|Institution:||University of California – San Diego|
|Keywords:||Cognitive psychology; Event-related potentials; Hemispheric differences; Optimal Viewing Position; Perceptual learning; Visual perception; Word recognition|
|Full text PDF:||http://www.escholarship.org/uc/item/89c562wz|
Where a reader's eyes fixate within a word influences how accurately and quickly a word is recognized. Mapping performance against fixation within a word gives the “viewing position (VP) curve,” which has an inverted-U shape with better recognition at word beginning than end and best recognition at a fixation slightly left-of-center (optimal viewing position, OVP). There are data supporting each of the major, non-mutually exclusive accounts of these VP asymmetries: informativeness, cerebral laterality, and perceptual learning. However, none of them can explain why reverse VP asymmetries have not been observed. It is my thesis that these issues are in large part because stimulus and reader characteristics both are critical in visual word recognition. We addressed the issues by using a target discrimination task in a VP paradigm for a variety of more-or-less word-like strings. Behavioral results show (1) all strings yield an U-shaped VP curve; (2) all but strings with no letter-like features show a beginning-vs-end VP asymmetry, ruling out an account based wholly on either informativeness or left cerebral specialization for word processing; (3) only words exhibit a left-to-center OVP, suggesting cerebral laterality and/or informativeness may play a role; (4) perceptual learning also falls short of explaining the deleterious effect on performance of the number of characters in the target's VF (i.e., visual crowding).
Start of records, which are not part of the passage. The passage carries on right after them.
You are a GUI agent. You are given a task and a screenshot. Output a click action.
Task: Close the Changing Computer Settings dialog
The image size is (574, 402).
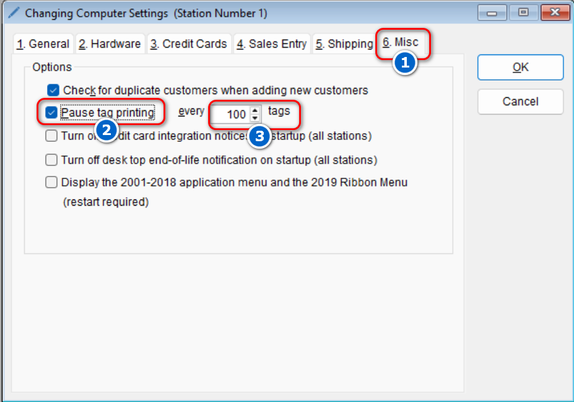[x=554, y=12]
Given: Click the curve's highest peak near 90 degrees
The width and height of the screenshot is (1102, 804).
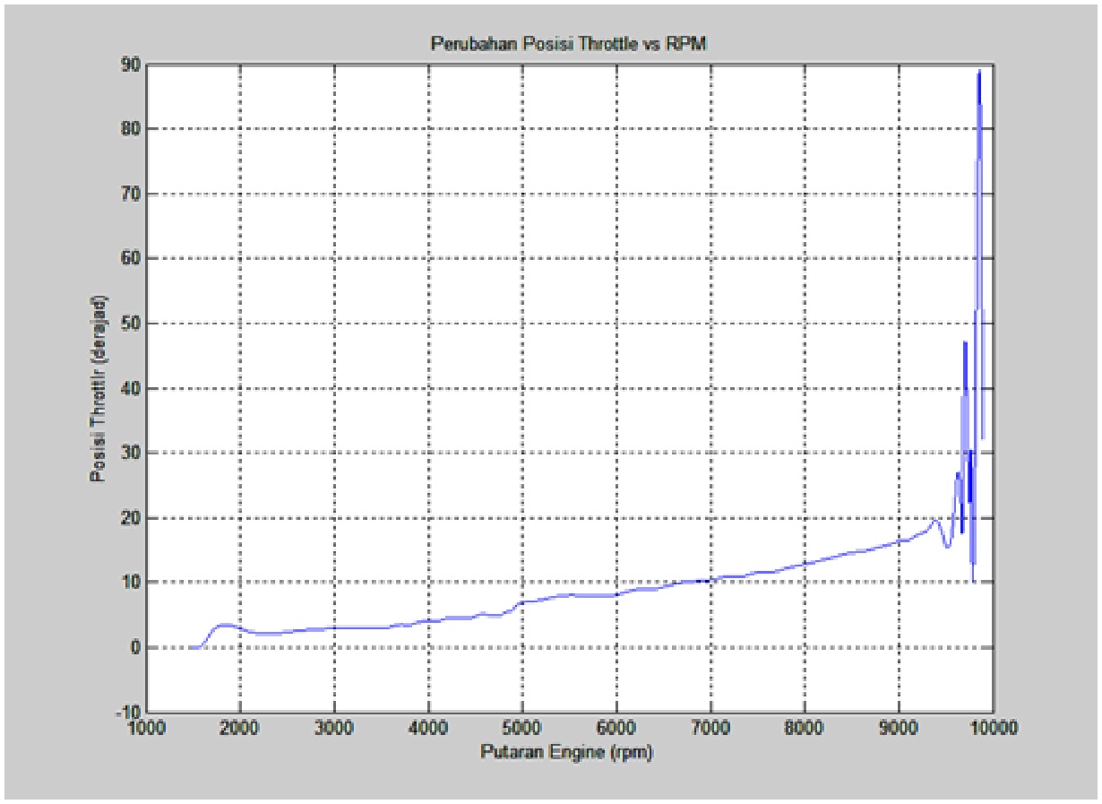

Using event-related potentials, our investigation on the neural mechanisms of the VP effects find (1) the continuity of fovea to parafoveal processing assumption, required for the cerebral laterality account, however, interacts with VF, and (2) an electrophysiological index of the OVP effect in the early sensory P1 component. Compared to prior research, we use a broader range of stimulus types, at more locations in visual space, in a target discrimination task, thereby affording a not only finer-grained analysis of the VP curve but also filling significant empirical gaps. For the first time, we dissociate the beginning-vs-end and OVP asymmetries, and further uncover an important role for an unexamined factor: visual crowding. Moreover, by filling these empirical gaps, we provide additional constraints on any empirically adequate account and conclude that no current alternative is wholly satisfactory.